The administration’s proposal maintains funding for the Workforce Investment for a Stronger Economy Fund, which was created last year to enhance programs in high-demand fields. TOPS would receive $284.3 million, a slight increase.
The Jindal budget also includes $526 million of new revenue from turning refundable tax credits into nonrefundable tax credits. Taxpayers could still use the credits to pay off their tax bills. But anything above what they owe would stay in the state treasury. The state currently pays the taxpayer the excess amount.
Refundable tax credits have grown annually at about 10.8 percent, Nichols said, adding that last year, the state wrote checks for $589 million in credits above what taxpayers owed.
Nichols said converting refundable tax credits in a dozen programs would reduce expenses by $526 million. The hardest hit would be the Inventory Tax Credit, which companies pay to local government for goods on the shelf, office equipment and other business-related properties. The amount paid is then credited against state taxes, with anything above what the taxpayer owes being reimbursed.
The state expects to keep about $377 million from the Inventory Tax Credit after the tax liabilities are met. Officials with trade associations tweeted throughout Nichols’ presentation that this would raise taxes on businesses.

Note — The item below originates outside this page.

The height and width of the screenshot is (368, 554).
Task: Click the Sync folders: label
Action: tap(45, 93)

The solar industry, from which state government expects to hang on to $107 million, noted that the credits it enjoys already are being phased out, but Jindal’s plan endangers the industry’s future.
“The small business owners and entrepreneurs of the solar industry are working every day to ensure that each company is positioned to stand on its own two feet when those credits are phased out, but if changes are made haphazardly, the growing businesses will not survive,” Jeff Cantin, president of Gulf States Renewable Energy Industries Association, the industry’s trade association, said in a prepared statement.

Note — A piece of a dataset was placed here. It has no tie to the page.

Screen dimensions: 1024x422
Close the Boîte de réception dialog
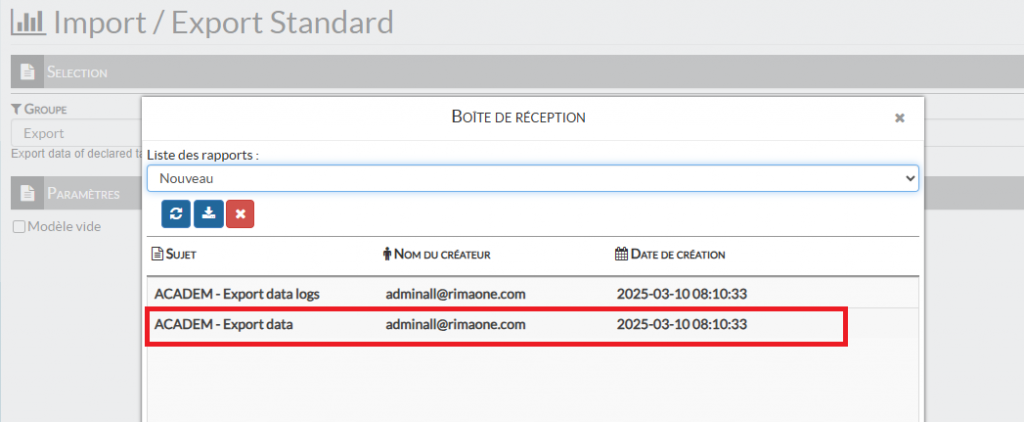click(899, 118)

State Sen. Francis Thompson, D-Delhi, said he’s “pleased that we have a temporary fix to the problems we have.” But he criticized the administration for its handling of tax credits and exemptions, saying education has suffered as the result of bad monitoring.

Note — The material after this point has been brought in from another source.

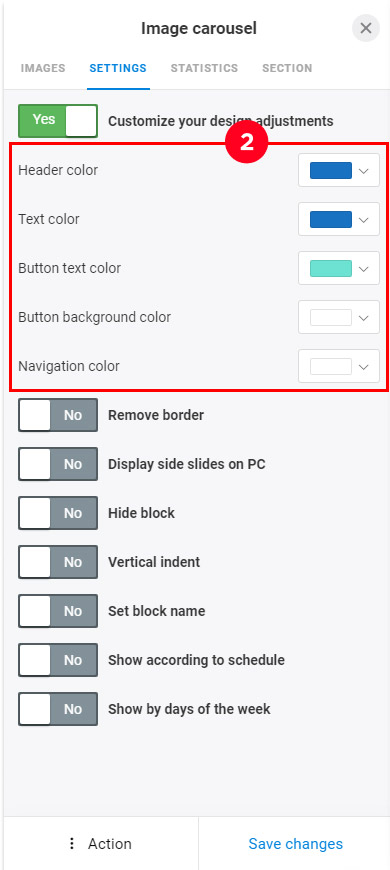This screenshot has width=390, height=870.
Task: Disable Customize your design adjustments toggle
Action: tap(58, 120)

Revenue Secretary Tim Barfield said the administration will look at exemptions and credits and how they are used.
After the hearing, Nichols said the administration is open to reviewing any credit, provided that any reductions are offset by spending cuts.
Nearly 40 percent of the state budget is spent in the health care arena — $9.49 billion of the total $24.6 billion.
The largest portion of the health budget is $8.2 billion for Medicaid, the government health insurance program for the poor and uninsured. The appropriation marks a 1.1 percent increase over the current year. Normally, a nearly 3 percent medical inflation factor is worked into the budget.
“With the revenue situation in the state, that’s what we need to do right now,” state health Secretary Kathy Kliebert said of the lower allowance for inflation. “We are playing that close to the mark.”
The total Department of Health and Hospitals budget is projected to be $15 million less than what is in the current budget year because of reductions in non-Medicaid programs.
The budget plan calls for no cuts in Medicaid reimbursements to hospitals, physicians and other health care providers. Neither is there reductions affecting the administration’s Bayou Health program, in which private insurance companies are paid to manage Medicaid recipients’ health care.
But the spending plan continues to freeze expansion of home- and community-based services for the developmentally disabled and elderly. The budget also does not include $9.9 million in state matching funds for a network of health clinics that care for about 60,000 New Orleans-area residents.
“If the Legislature does not find a source of matching fund, the program cannot continue beyond July 1,” DHH Chief of Staff Calder Lynch said.
Elizabeth Crisp, Will Sentell and Marsha Shuler, of The Advocate Capitol news bureau, contributed to this report.